With Headless Chrome up and running, installing the software with NPM is as easy as:
npm install prerender
Next step is to start a very basic node server that will be at the core of our pre-rendering service:
// server.js
const prerender = require(‘prerender’);
var server = prerender({
chromeFlags: [ ‘ — no-sandbox’, ‘ — headless’, ‘ — disable-gpu’, ‘ — remote-debugging-port=9222’, ‘ — hide-scrollbars’ ],
logRequests: true
});
server.start();
node server.js
The configuration is pretty self-explanatory and it’s worth noting that the ‘ — headless’ flag is most important to assure that the browser is running without a graphical user interface. Also, the logRequests property set to true is very useful if you want to debug your server. By the way, if your machine is behind a firewall make sure to open port 3000 and you should already be able to test your server with an example url:
curl http://your-prerender-server:3000/render?url=https://www.your-spa.com/products/product1
If everything is working you should see an output that shows a fully rendered DOM of your SPA in its initial state. Try it with different urls and parameters and see how the generated HTML document changes accordingly.

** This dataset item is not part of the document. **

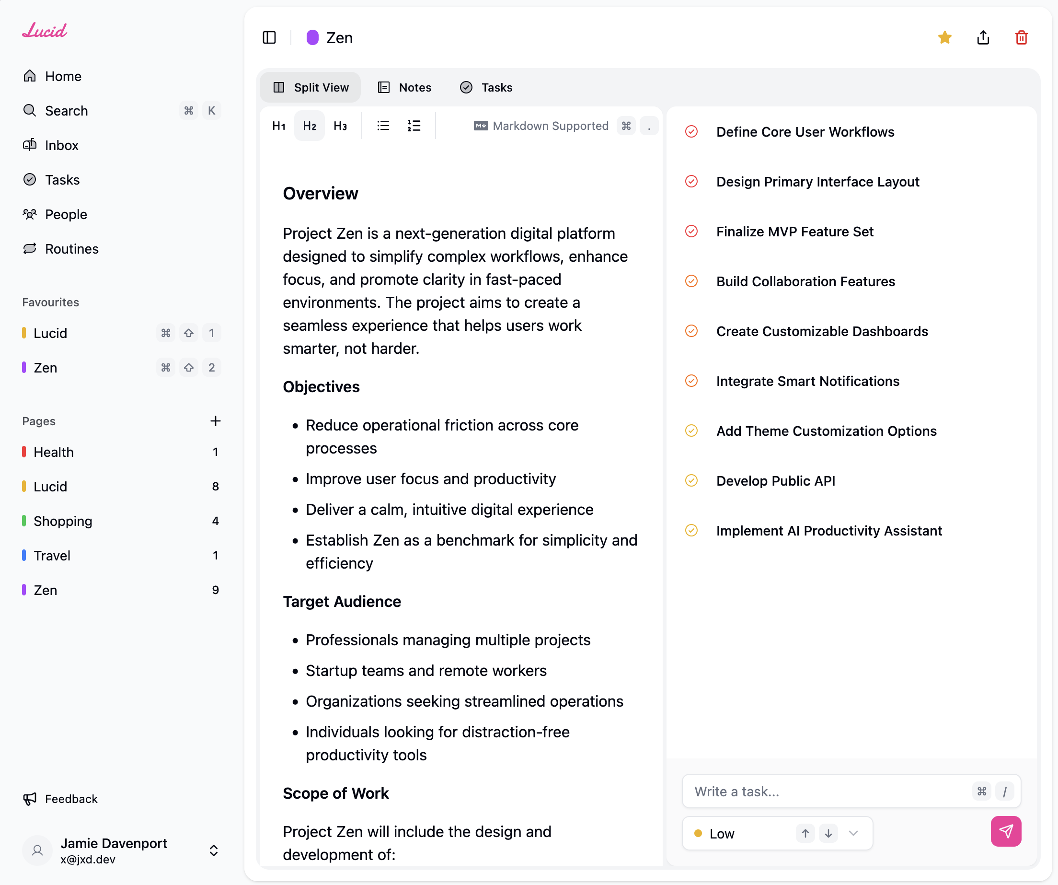Delete page with red trash icon

point(1021,38)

Good! We are now halfway through our SEO optimization process. We have a prerender.io service up and running but we still haven’t redirected the search engine bots to it. What we need now is a middleware able to intercept the bots: kindly prerender.io comes to the rescue with a list of options for many possible server architectures. In my case my Centos 7 server is running apache, so a simple .htaccess directive is all I need. Place an .htaccess file with the following content in the main folder of your SPA:
<IfModule mod_rewrite.c>
RewriteEngine On
<IfModule mod_proxy_http.c>
RewriteCond %{HTTP_USER_AGENT} baiduspider|facebookexternalhit|twitterbot|rogerbot|linkedinbot|embedly|quora\ link\ preview|showyoubot|outbrain|pinterest|slackbot|vkShare|W3C_Validator [NC,OR]

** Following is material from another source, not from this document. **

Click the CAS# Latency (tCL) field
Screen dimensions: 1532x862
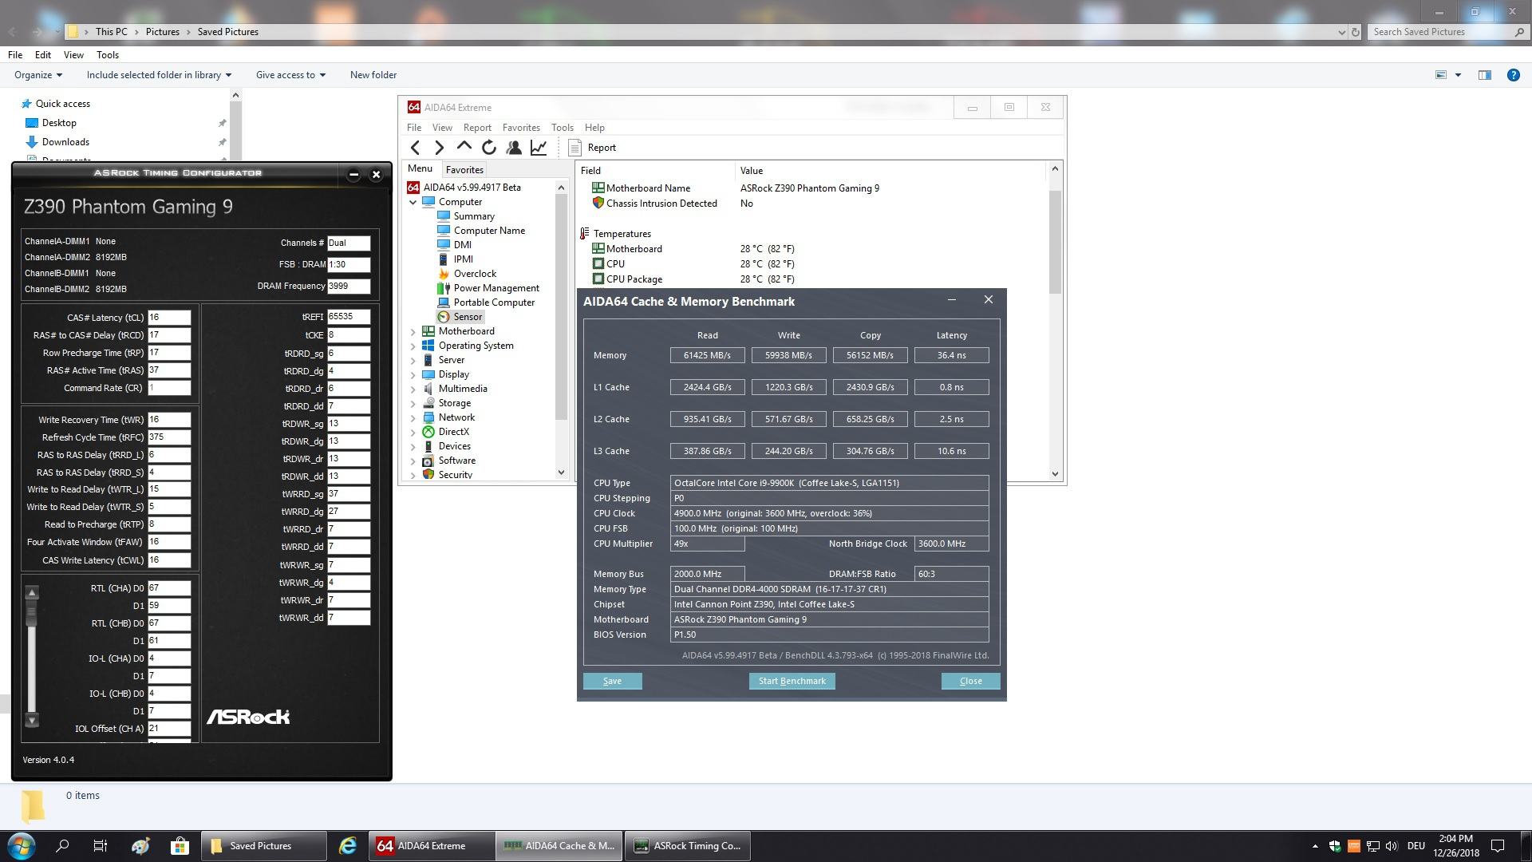(168, 318)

RewriteCond %{QUERY_STRING} _escaped_fragment_
RewriteRule ^(?!.*?(\.js|\.css|\.xml|\.less|\.png|\.jpg|\.jpeg|\.gif|\.pdf|\.doc|\.txt|\.ico|\.rss|\.zip|\.mp3|\.rar|\.exe|\.wmv|\.doc|\.avi|\.ppt|\.mpg|\.mpeg|\.tif|\.wav|\.mov|\.psd|\.ai|\.xls|\.mp4|\.m4a|\.swf|\.dat|\.dmg|\.iso|\.flv|\.m4v|\.torrent|\.ttf|\.woff))(.*) http://your-prerender-server/http://your-spa.com/$2 [P,L]
</IfModule>
</IfModule>
(If you wonder why Google bot is not in the list of intercepted bots, that’s because it supports the escaped_fragment parameter, which is specified in the second RewriteCond of the .htaccess file)

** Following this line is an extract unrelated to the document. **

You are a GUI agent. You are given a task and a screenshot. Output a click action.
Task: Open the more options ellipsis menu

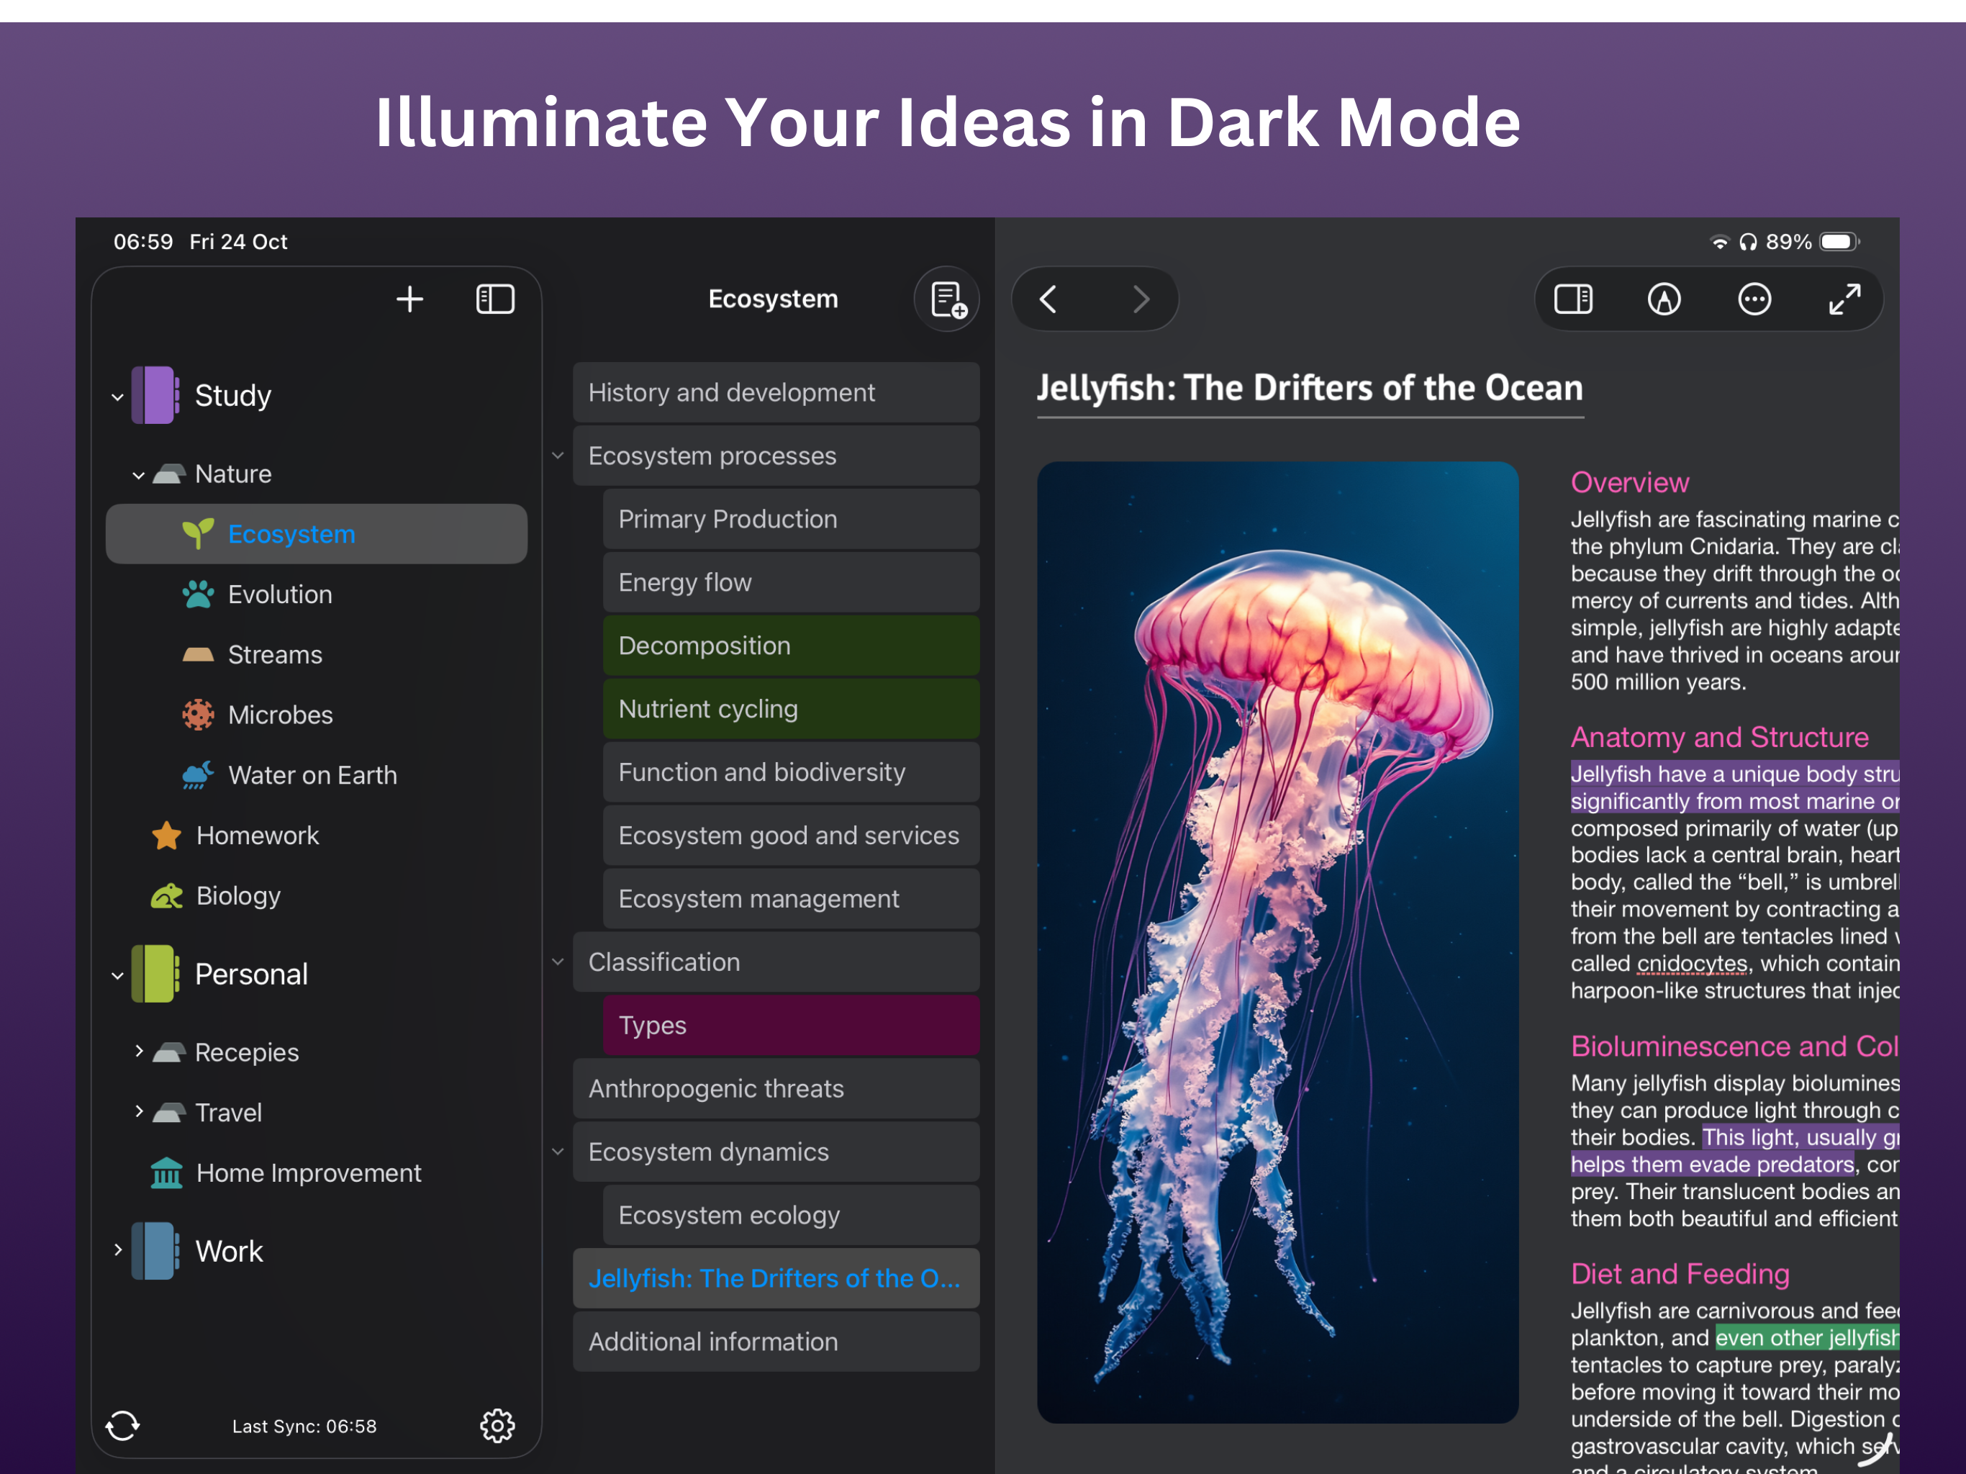tap(1754, 299)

Restart apache to activate the redirection and the prerendering system should now be complete and active: you can test it by faking the browser useragent with curl, for example by pretending to be googlebot:
curl — user-agent “Googlebot/2.1 (+https://www.your-spa.com/products/product1)" -v $@
… and you should see the same output as if calling directly the prerender server. You have now implemented your own prerender service!